* Work order *
Answer these questions using the problem control text, numbering each answer to match its question.
1. What three main sources of information are used to identify problems?
2. Which two factors determine a problem's priority?
3. At what point does a problem become a Known Error, and where is it sent next?

* Passage for review *

▼

Process - Problem Control
The main objective of Problem Control is to turn problems into Known Errors so that Error Control can propose the relevant solutions.
Problem Control basically consists of three phases:
1. Identification and Logging
One of the main tasks of Problem Management is to identify problems. The main sources of information used are:
- The incident database: in principle, any incident of which the cause is unknown and which has been closed by means of some sort of work-around is potentially a problem. However, it will be necessary to examine whether the incident is isolated and assess its impact on the IT structure before raising it to the category of a problem.
- Analysis of IT infrastructure: in collaboration with Availability Management and Capacity Management, Problem Management needs to analyse the different processes and determine the aspects in which IT systems and structures need to be bolstered in order to avoid future problems.
- Service Level Degradation: a decline in performance may be an indication of underlying problems that have not manifested themselves explicitly as incidents.
All the IT infrastructure areas need to work with Problem Management in order to identify real and potential problems and report any symptoms to it that may be a signal of a deterioration in the IT service.
The problem log is basically similar to the incident log, except that the emphasis should not be on specific details of associated incidents but on the nature and possible impact of problems.
Among other things, the log should include information about:
- The CIs involved.
- Causes of the problem.
- Associated symptoms.
- Temporary solutions.
- Services involved.
- Levels of urgency, priority and impact.
- Status: active, known error, closed.
2. Classification and Allocation of Resources.
Problems are classified according to their general characteristics, such as whether they are hardware or software problems, the functional areas affected and details of the various configuration items (CIs) involved.
An essential factor is determining the priority of the problem, which, as in the case of incidents, is based on its urgency (the acceptable delay in solving the problem) and the impact (degree of deterioration in the quality of service).
As in the case of Incident Management the priority may change over the course of the life cycle of the problem, for example, if a temporary solution is found that considerably reduces its impact.
Once the problem has been classified and its priority defined, the resources necessary to solve the problem should be assigned. These resources need to be sufficient to ensure that the associated problems are dealt with effectively and the impact on the IT infrastructure minimised.
3. Analysis and Diagnosis: Known error
The main objectives of the process of analysis are:
- Determining the causes of the problem.
- Providing work-arounds for Incident Management to minimise the impact of the problem until the necessary changes are made so as to resolve the problem definitively.
It is essential to take into account the fact the the source of a problem is not always a hardware or software fault. It is commonplace for problems to be caused by:
- Errors of procedure.
- Incorrect documentation.
- A lack of coordination between different areas.
It is also possible for the cause of the problem to be a well-known bug in one or other of the applications used. It is therefore a good idea to establish direct contact with the development environment, in the case of applications developed in-house, or to look for information on the Internet about known errors applicable to the problem in question.
Once the causes of the problem have been determined, it becomes a Known Error and is forwarded to Error Control for processing.

▲

* Data excerpt *
▼

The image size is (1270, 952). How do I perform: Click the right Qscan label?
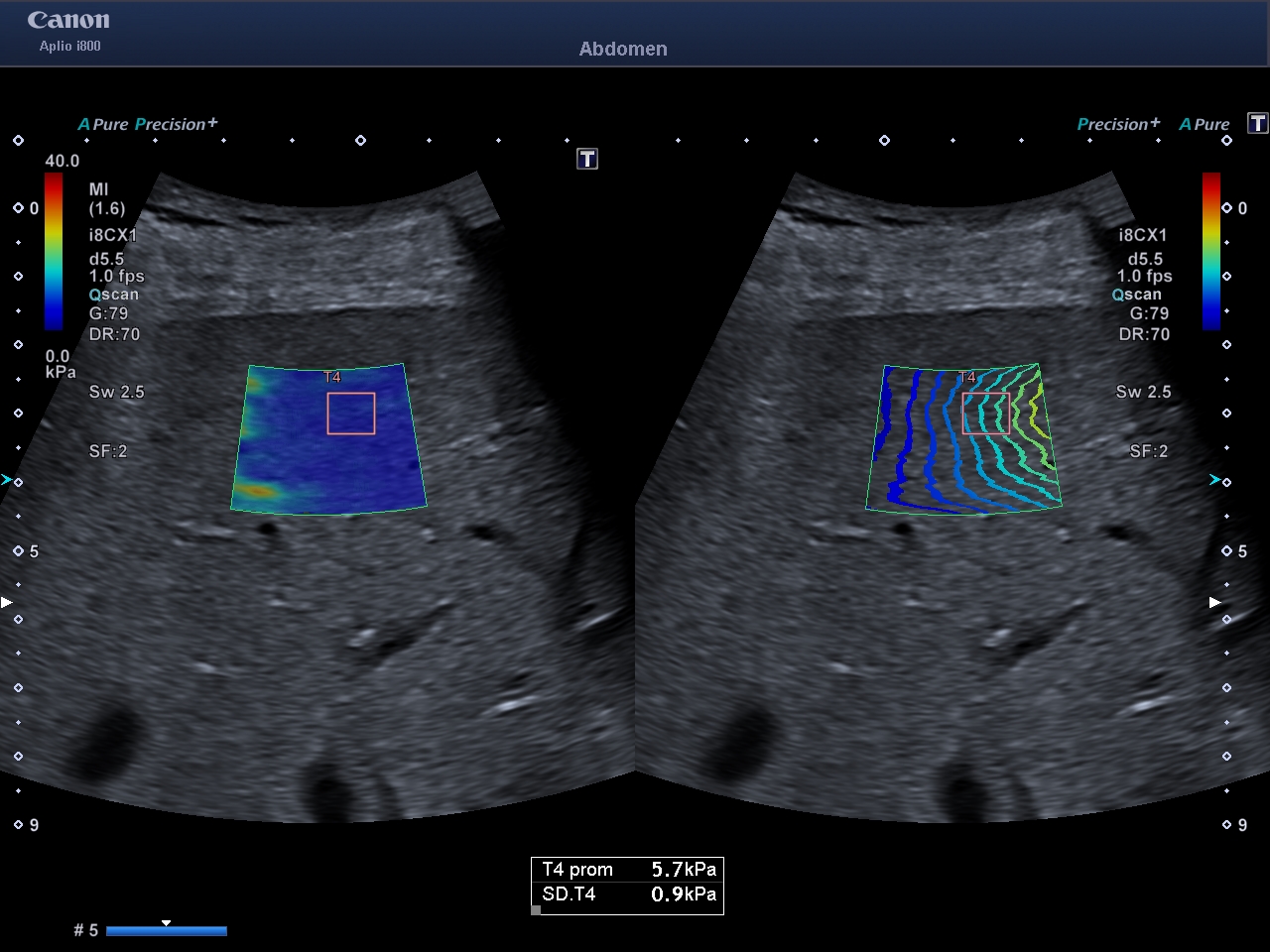coord(1136,295)
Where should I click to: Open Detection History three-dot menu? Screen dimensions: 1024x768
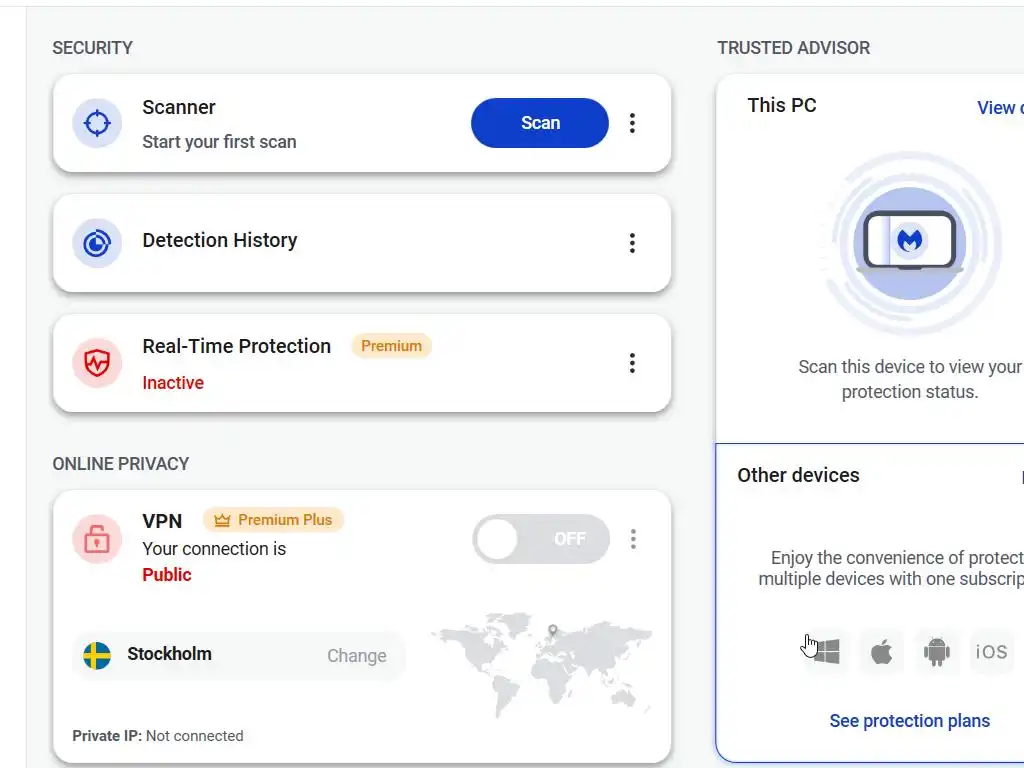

▲

* Solution for this problem *
1. The incident database, analysis of IT infrastructure, and service level degradation.
2. Its urgency (the acceptable delay in solving the problem) and its impact (the degree of deterioration in the quality of service).
3. It becomes a Known Error once its causes have been determined, and it is then forwarded to Error Control for processing.